• **PROBLEM REQUIREMENTS**
The entries below are to be reproduced exactly, with their pictures omitted.

Collection entries:
....................

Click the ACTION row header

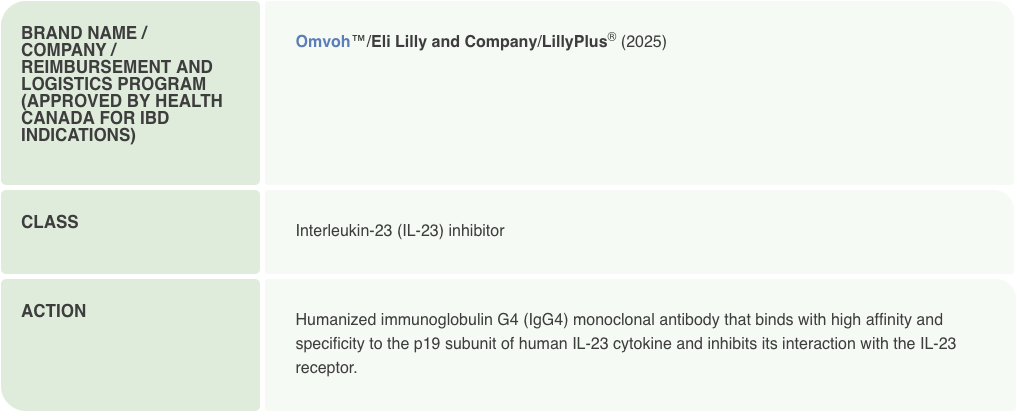coord(54,311)
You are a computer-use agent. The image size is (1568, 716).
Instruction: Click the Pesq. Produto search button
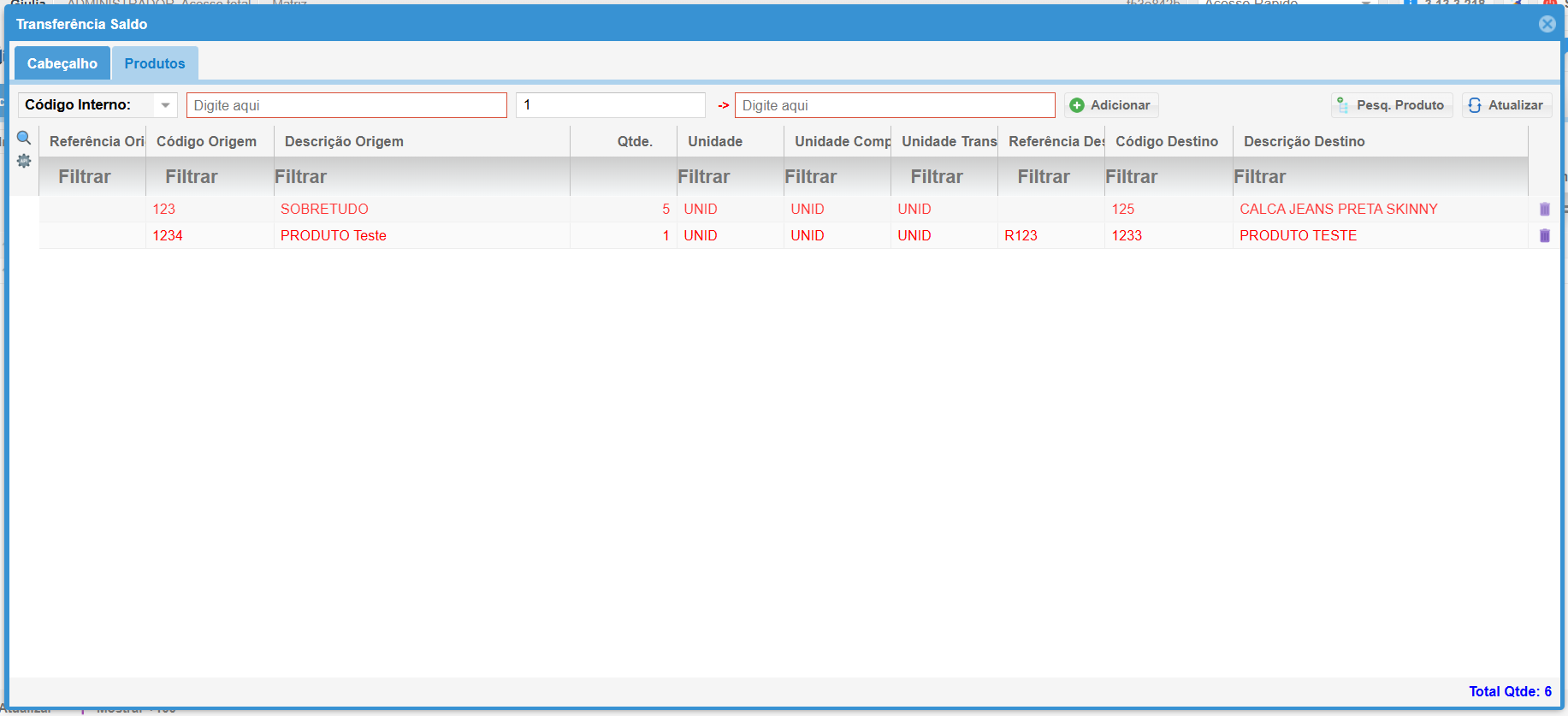click(x=1391, y=105)
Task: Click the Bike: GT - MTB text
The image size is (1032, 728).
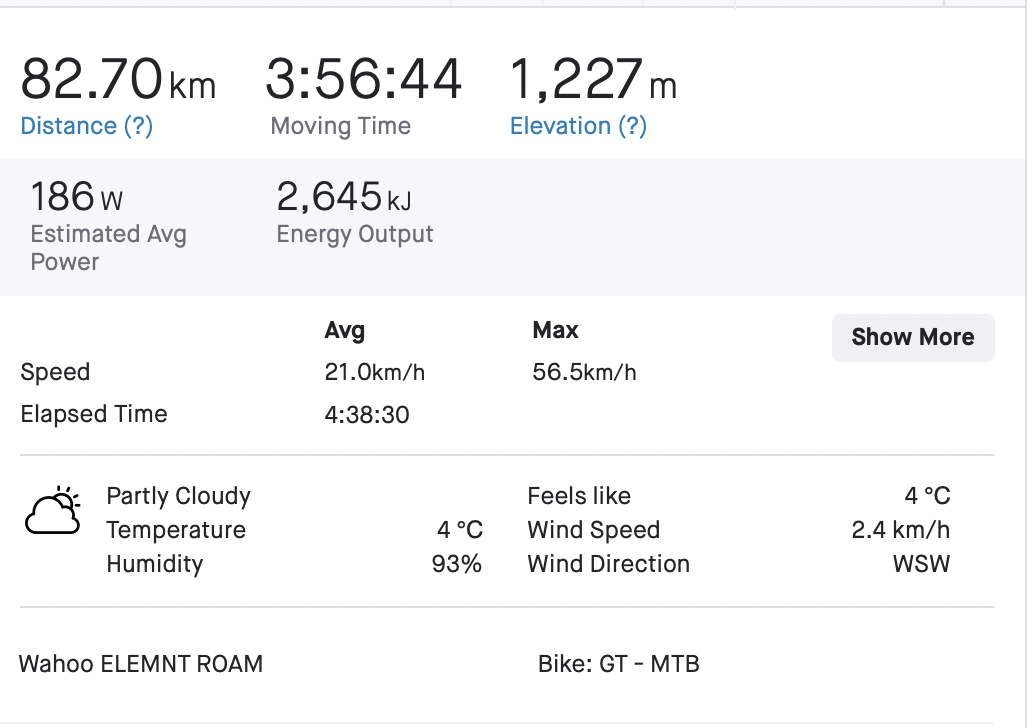Action: point(619,663)
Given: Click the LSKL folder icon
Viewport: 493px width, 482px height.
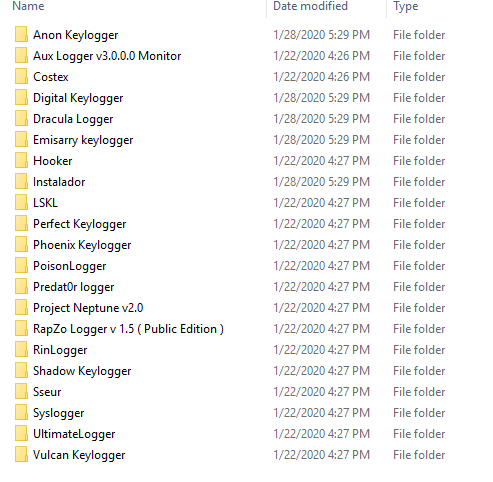Looking at the screenshot, I should (21, 203).
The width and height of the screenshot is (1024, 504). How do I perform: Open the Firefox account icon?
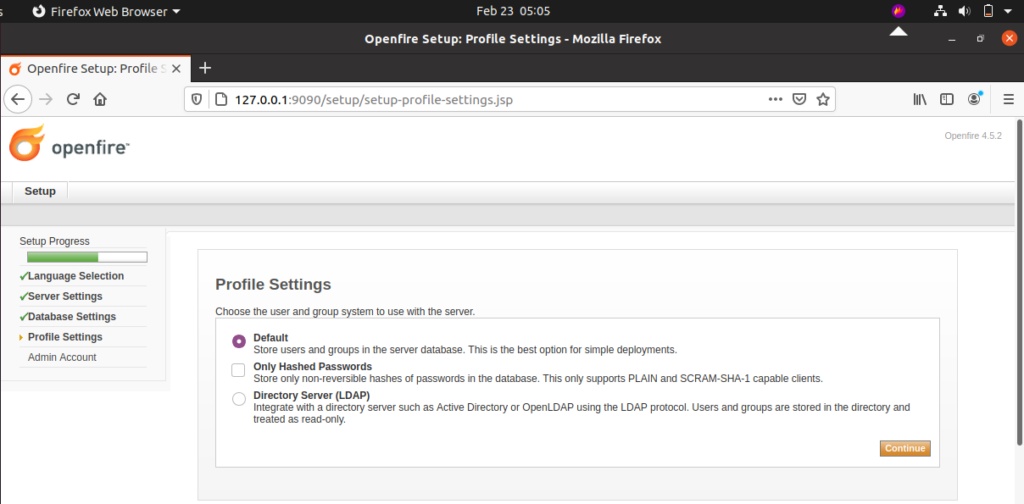click(974, 99)
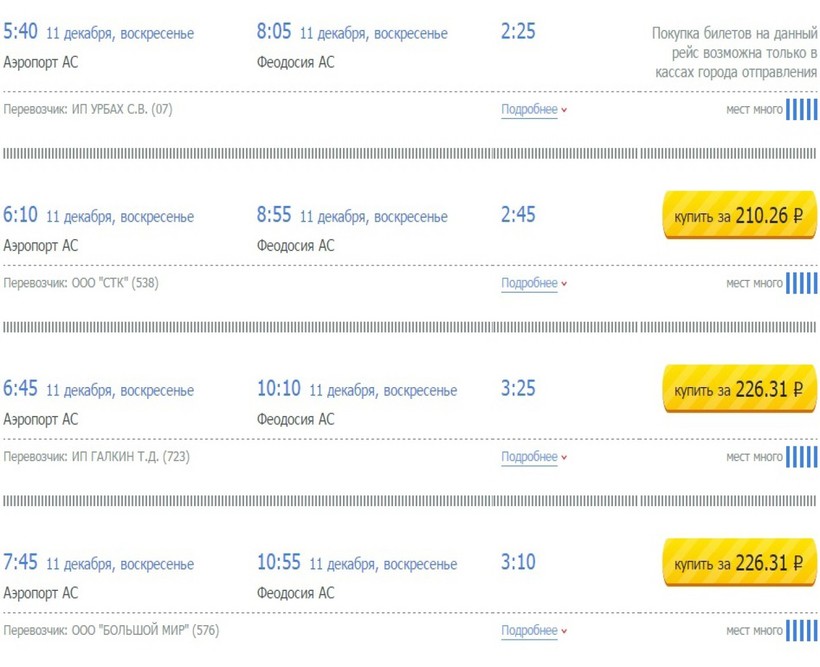
Task: Select the 5:40 departure time
Action: coord(20,31)
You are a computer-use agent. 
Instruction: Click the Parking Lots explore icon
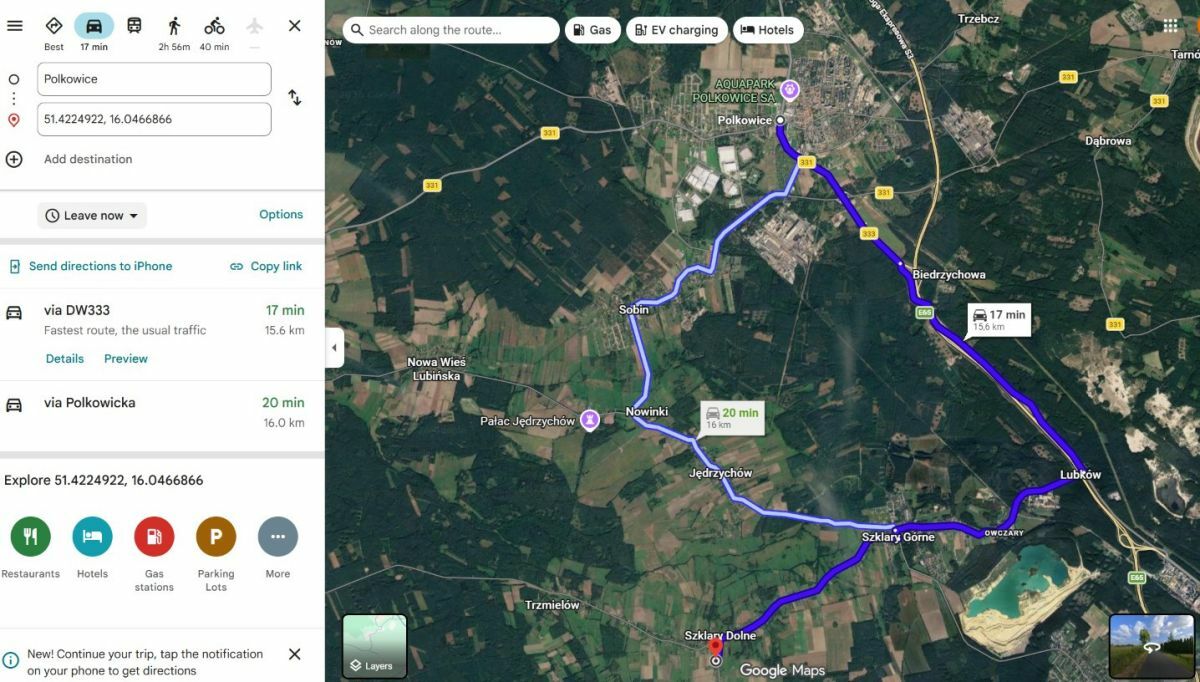click(216, 537)
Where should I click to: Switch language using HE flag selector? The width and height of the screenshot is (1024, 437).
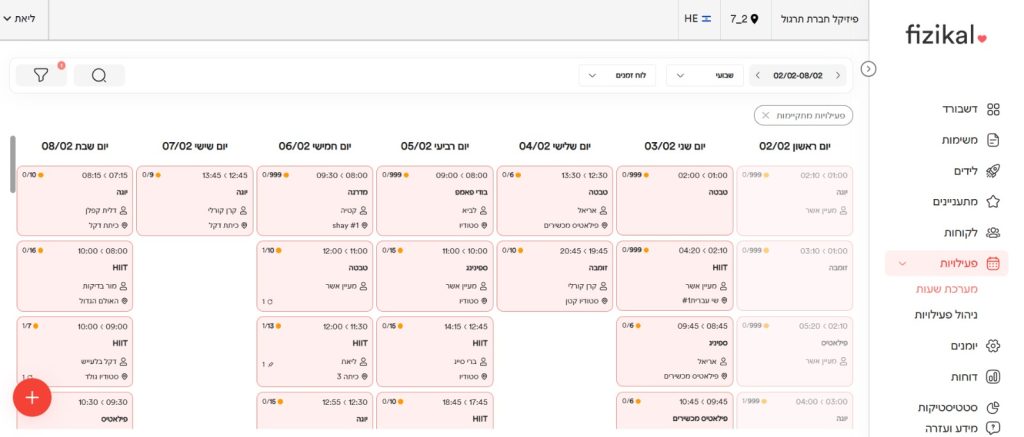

....................

• **WRITTEN SOLUTION**
Click the ACTION row header

coord(54,311)
You are a computer-use agent. The image size is (1568, 716).
Instruction: Click the Pesq. Produto search button
click(x=1391, y=105)
Task: Click the Bike: GT - MTB text
The image size is (1032, 728).
Action: point(619,663)
Given: Click the LSKL folder icon
Viewport: 493px width, 482px height.
Looking at the screenshot, I should (21, 203).
The width and height of the screenshot is (1024, 504). How do I perform: Open the Firefox account icon?
click(974, 99)
Task: Select the 5:40 departure time
Action: coord(20,31)
You are a computer-use agent. 
Instruction: Click the Parking Lots explore icon
click(216, 537)
Where should I click to: Switch language using HE flag selector? The width and height of the screenshot is (1024, 437).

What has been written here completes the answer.